Algorithm Best-case Time Complexity Average-case Time Complexity Worst-case Time Complexity Space Complexity
Bubble Sort O(n) O(n2) O(n2) O(n) total, O(1) auxiliary
Insertion Sort O(n) O(n2) O(n2) O(n) total, O(1) auxiliary
Merge Sort O(nlogn) O(nlogn) O(nlogn) O(n) total, O(n) auxiliary (my in-place algorithm) / O(nlogn) total, O(nlogn) auxiliary (naive merge sort)
Quick Sort O(nlogn) O(nlogn) O(n2) O(n) total, O(1) auxiliary

O(nlogn) algorithms

- Less simple but less complex -

Merge Sort

def inplace_merge_sort(to_sort: list, start: int = 0, end: int = -1) -> None:
    """Sort the list in-place"""
    if end == -1:
        end = len(to_sort)
    if start == end - 1:
        # 1 element; sublist is sorted
        return
    mid = (end - start) // 2 + start
    # sort the two sublists before combining
    inplace_merge_sort(to_sort, start, mid)
    inplace_merge_sort(to_sort, mid, end)
    # combine
    pos = start
    # I can't remember the really nice way of doing in-place merge sort;
    # so I'm doing the best I can
    # space complexity increases to O(n) / O(n) total / auxiliary
    # using a reversed list here allows the merge sort to remain O(nlogn)
    # as the pop operation is O(1) compared to pop(0) [O(n)]
    left_copy = to_sort[start:mid]
    left_copy.reverse()
    left_optimise = True
    while left_copy and (mid < end):
        if left_copy[-1] < to_sort[mid]:
            elem = left_copy.pop()
            # if no elements from the right section have been used, don't copy
            # the element over itself
            if not left_optimise:
                to_sort[start] = elem
            start += 1
        else:
            left_optimise = False  # can't optimise the left list anymore
            to_sort[start] = to_sort[mid]
            start += 1
            mid += 1
    # either left_copy is empty and the right side is placed correctly
    # (and the body of this loop will never run), or all the elements from
    # the right side have been used and now the left side must be placed there
    left_copy.reverse()
    for elem in left_copy:
        to_sort[start] = elem
        start += 1


def merge_sort(to_sort: list) -> list:
    """Sort and return the list (does not modify the original list)"""
    items = len(to_sort)
    if items == 1:
        # don't return the same list in case it's the user's list
        # technically O(n) but n = 1 so it's O(1)
        return to_sort.copy()
    mid = items // 2
    # reversal = one-time cost of O(n) + n-time cost of O(1)
    left = merge_sort(to_sort[:mid])
    left.reverse()
    right = merge_sort(to_sort[mid:])
    right.reverse()
    out = []
    while left and right:
        if left[-1] < right[-1]:
            out.append(left.pop())
        else:
            out.append(right.pop())
    # either left or right is empty at this point
    # the other contains the last elements of the list
    # empty both lists; one loop won't run at all
    while left:
        out.append(left.pop())
    while right:
        out.append(right.pop())
    return out

Merge Sort Visualisation

  1. Explain the key steps in the merge sort algorithm

    • If the list contains one element, return it
    • Split the list into two halves
    • Merge sort them (recursively)
    • Merge the two lists by comparing the smallest element of each list and adding it to the output list
  2. The following list of numbers is to be sorted using a merge sort:

    [54, 36, 66, 78, 64, 19, 42, 44, 51, 89, 72, 62, 22, 67, 81, 79]
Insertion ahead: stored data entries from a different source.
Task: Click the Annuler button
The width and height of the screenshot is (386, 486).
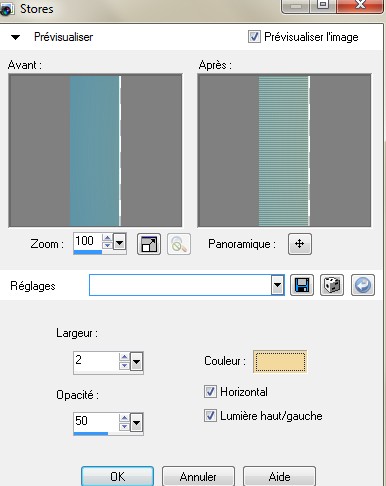Action: 198,477
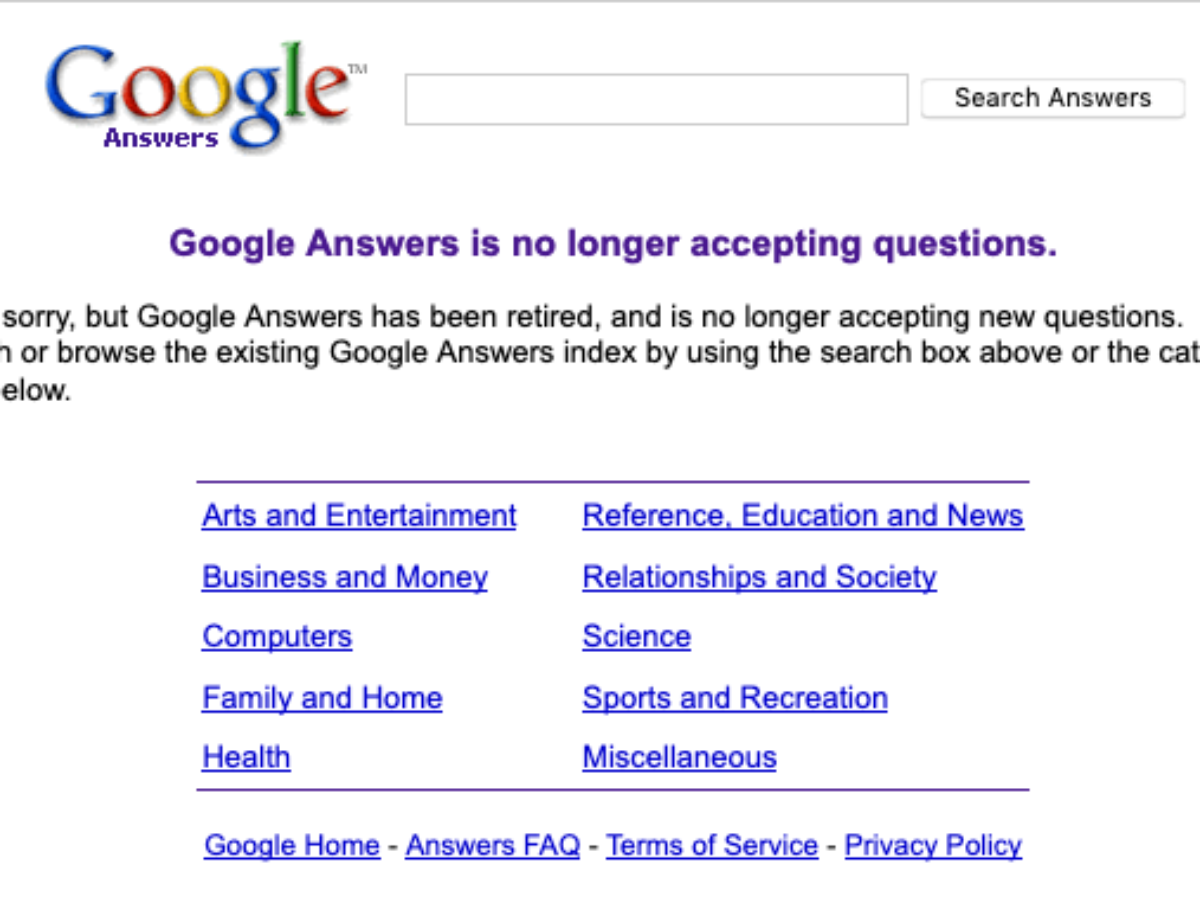Go to Family and Home category

pyautogui.click(x=322, y=698)
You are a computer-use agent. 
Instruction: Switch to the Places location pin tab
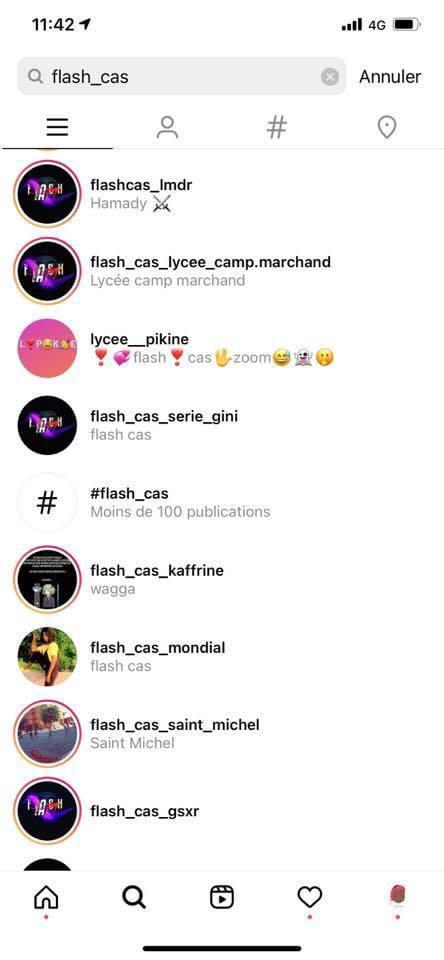point(387,127)
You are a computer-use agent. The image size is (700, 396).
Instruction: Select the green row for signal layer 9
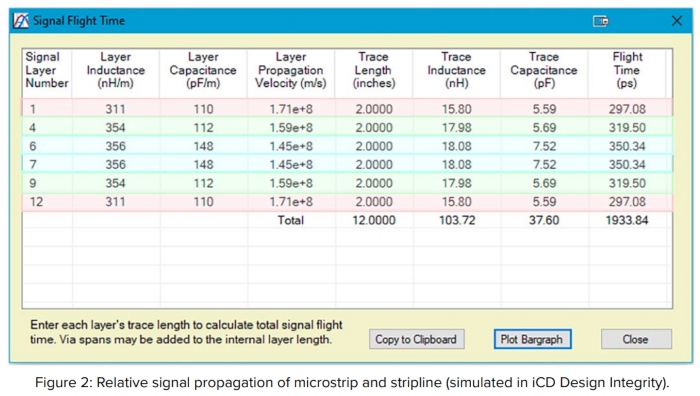[347, 183]
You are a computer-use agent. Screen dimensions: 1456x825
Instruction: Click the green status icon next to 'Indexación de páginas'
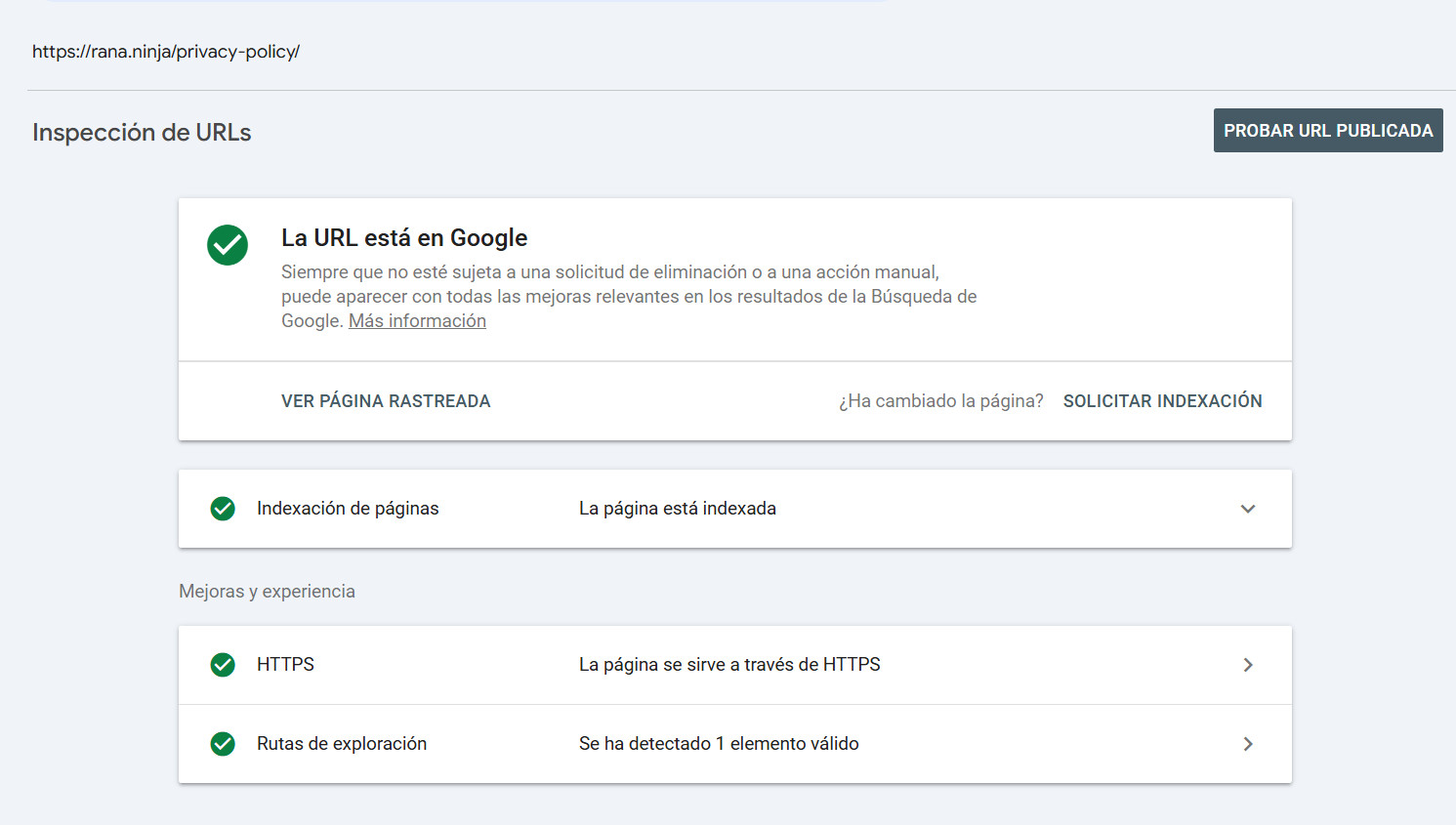coord(223,509)

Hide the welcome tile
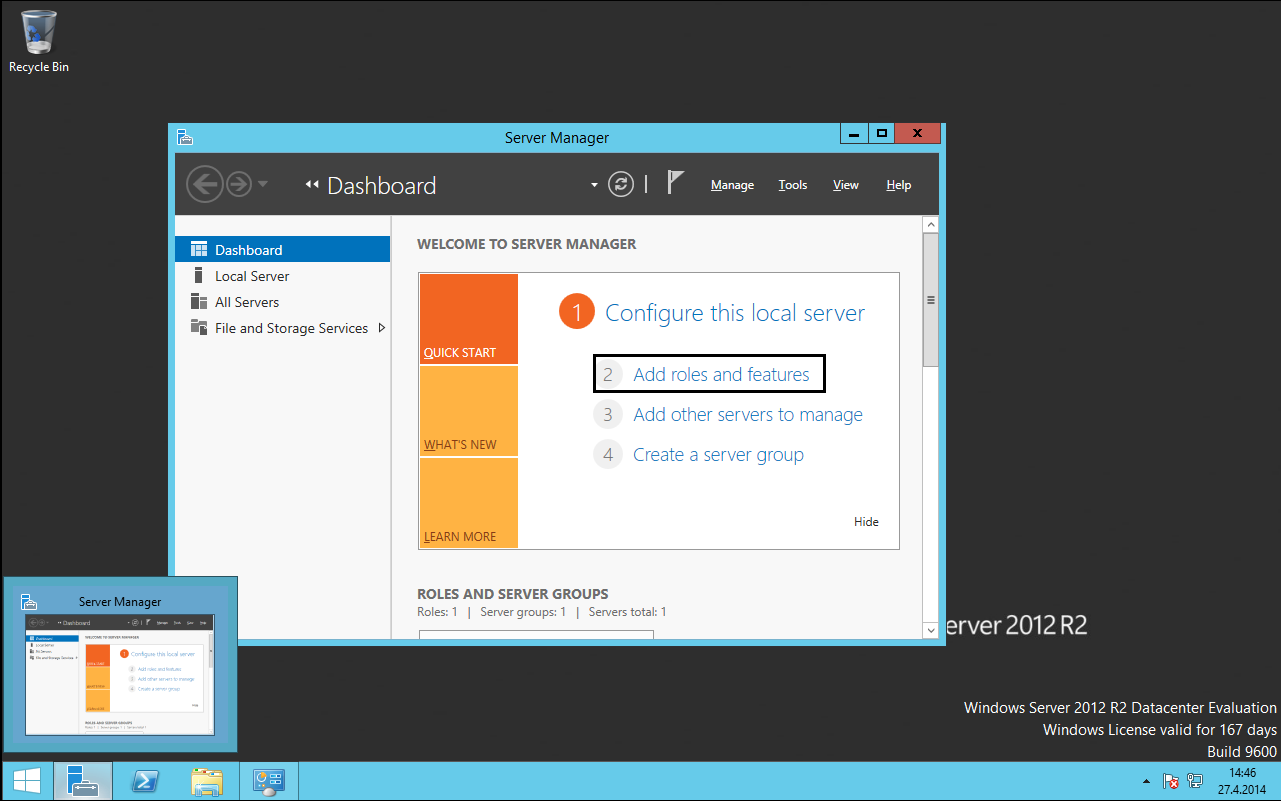[x=866, y=522]
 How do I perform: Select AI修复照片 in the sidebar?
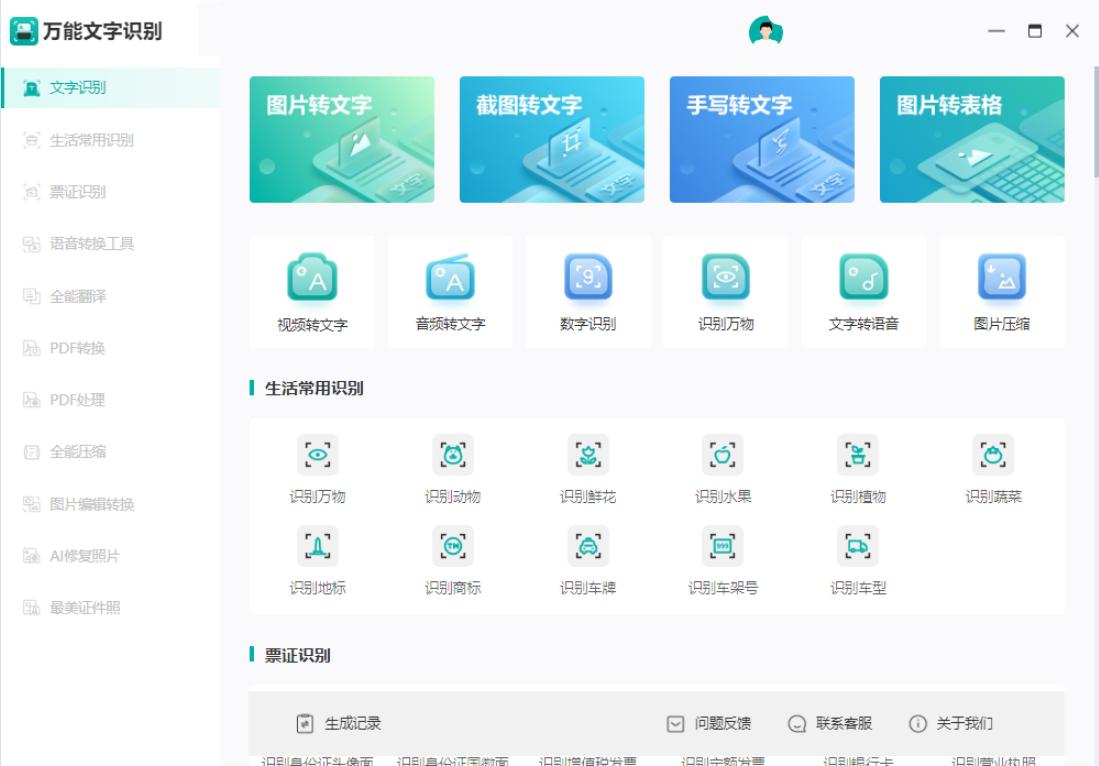pos(84,556)
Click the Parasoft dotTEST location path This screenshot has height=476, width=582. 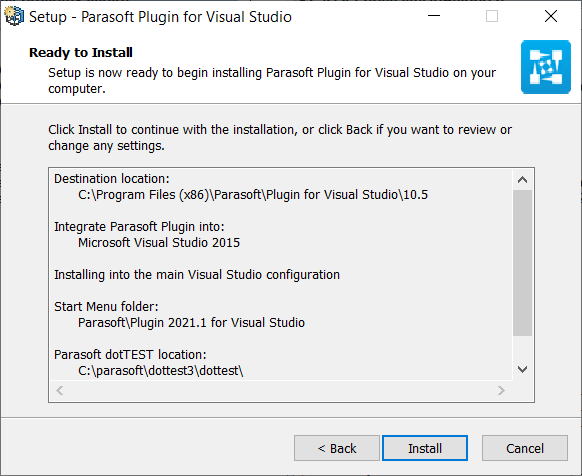click(x=160, y=371)
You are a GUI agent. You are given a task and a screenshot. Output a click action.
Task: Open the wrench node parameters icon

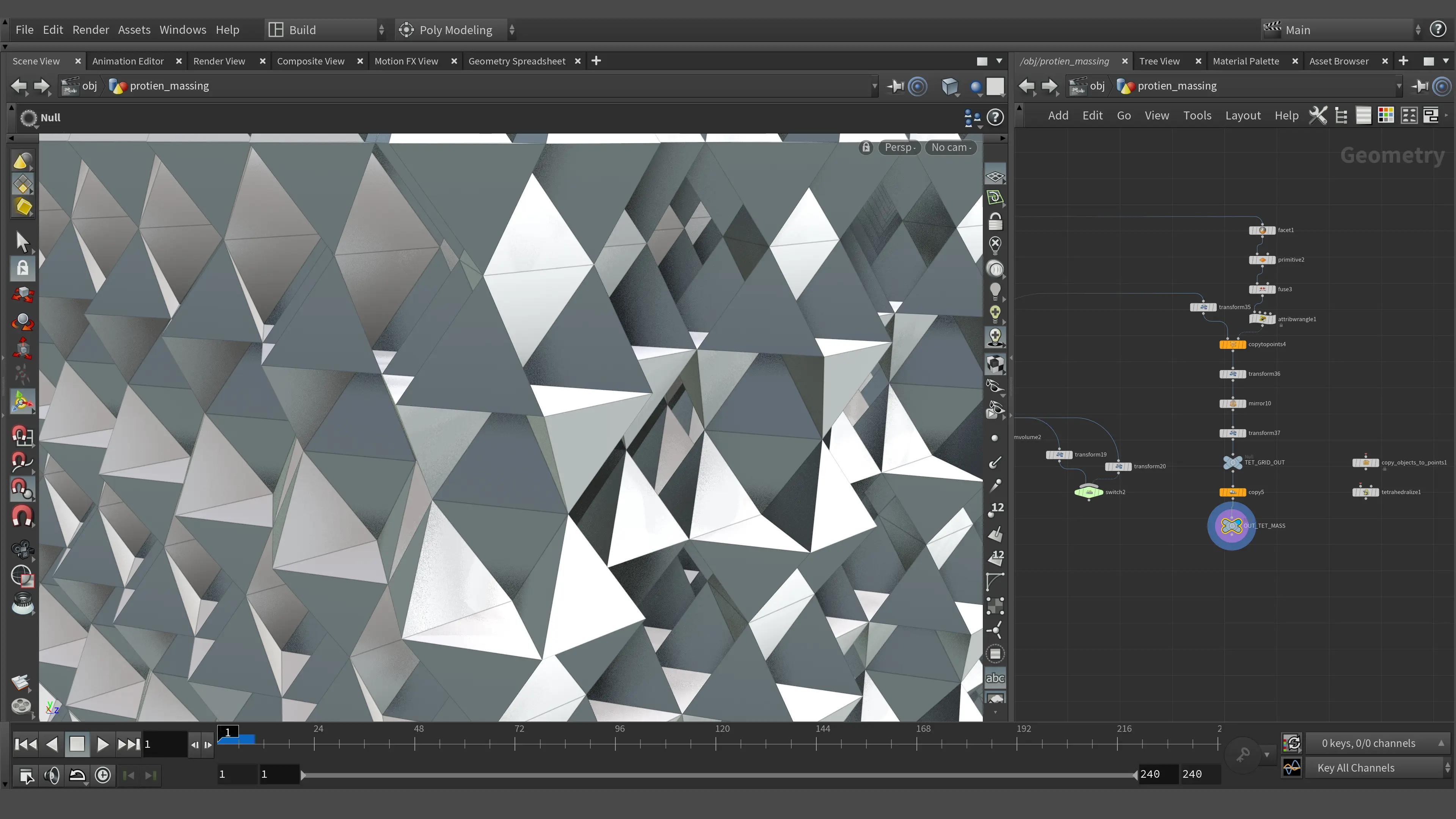[1318, 115]
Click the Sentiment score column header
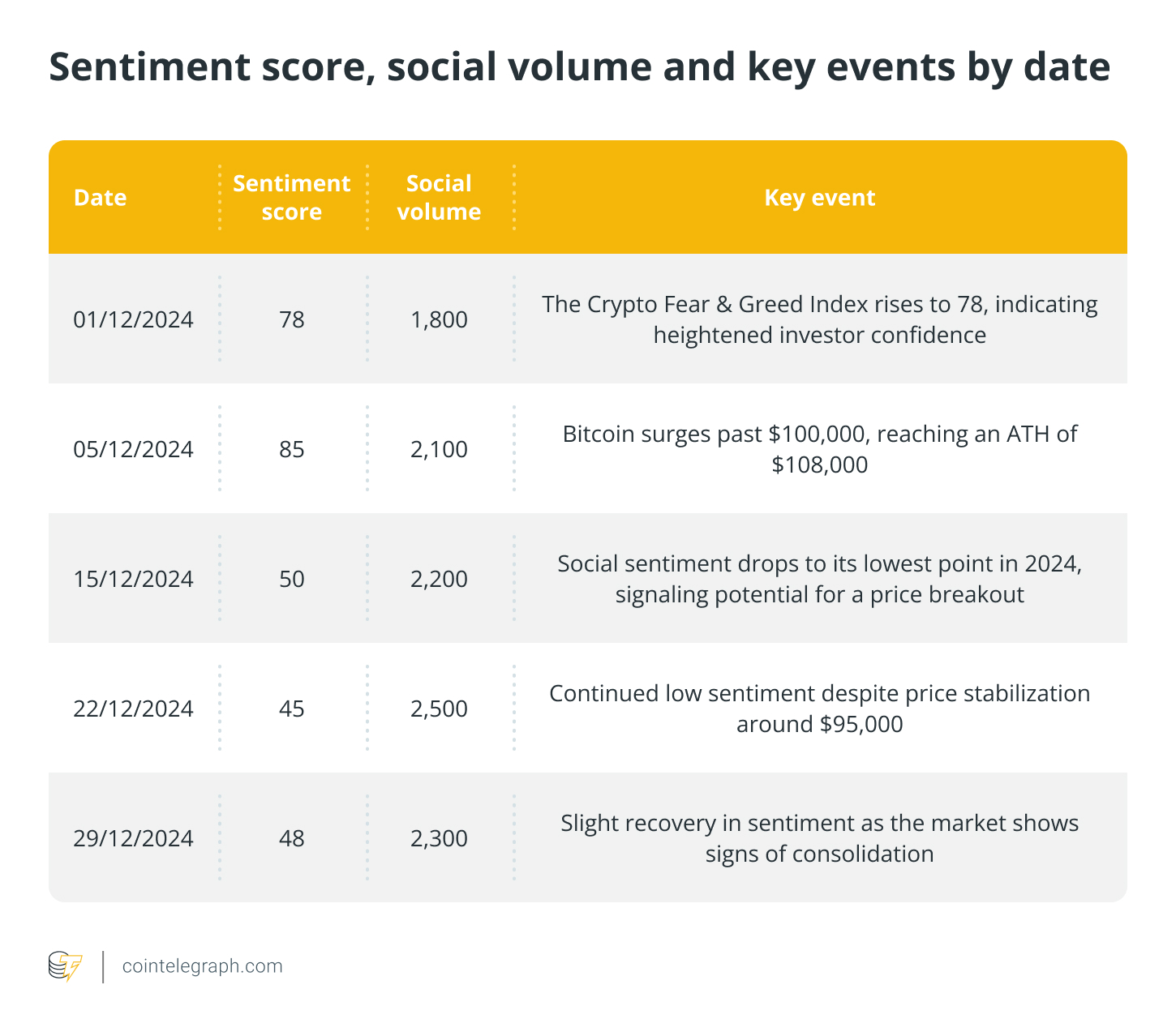Viewport: 1176px width, 1032px height. pos(291,197)
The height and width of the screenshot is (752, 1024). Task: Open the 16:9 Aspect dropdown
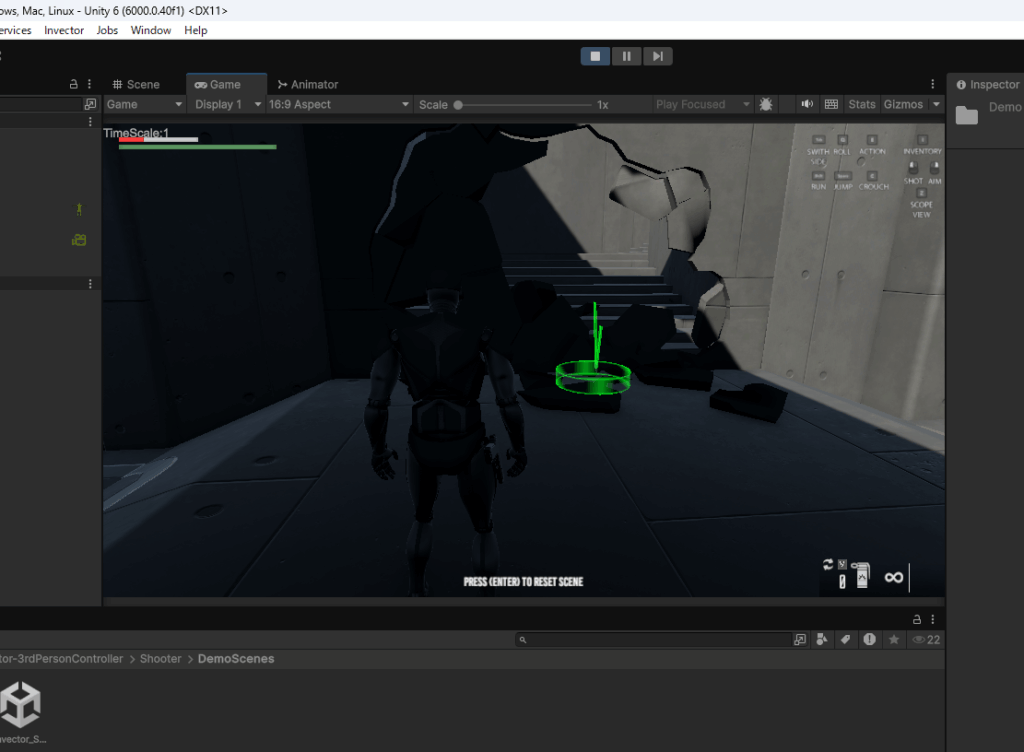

    Which answer below shows the first two lists to be merged?

    1. [44] and [51]
    2. [54] and [36]
    3. [54, 36] and [66, 78]
    4. [19, 36, 42, 44, 54, 64, 66, 78] and [22, 51,62, 67, 72, 79, 81, 89]
  3. What is the best/average/worst time complexity of merge sort?

    • All cases: O(nlogn)
  4. What about the space complexity?

    • Best implementation: O(n) total, O(1) auxiliary
    • My implementation: O(n) total, O(n) auxiliary
    • Naive implementation: O(nlogn) total, O(nlogn) auxiliary

Quick Sort

  1. Explain the key steps in the quick sort algorithm
    • Pick a pivot
    • Move all values less than the pivot to before the pivot
    • Move all values greater than the pivot to after the pivot
    • Sort each partition recursively
  2. What is the best/average/worst time complexity of quick sort?
    • Best case: O(nlogn)
    • Average case: O(nlogn)
    • Worst case: O(n2)
  3. What about the space complexity?
    • O(n) total, O(1) auxiliary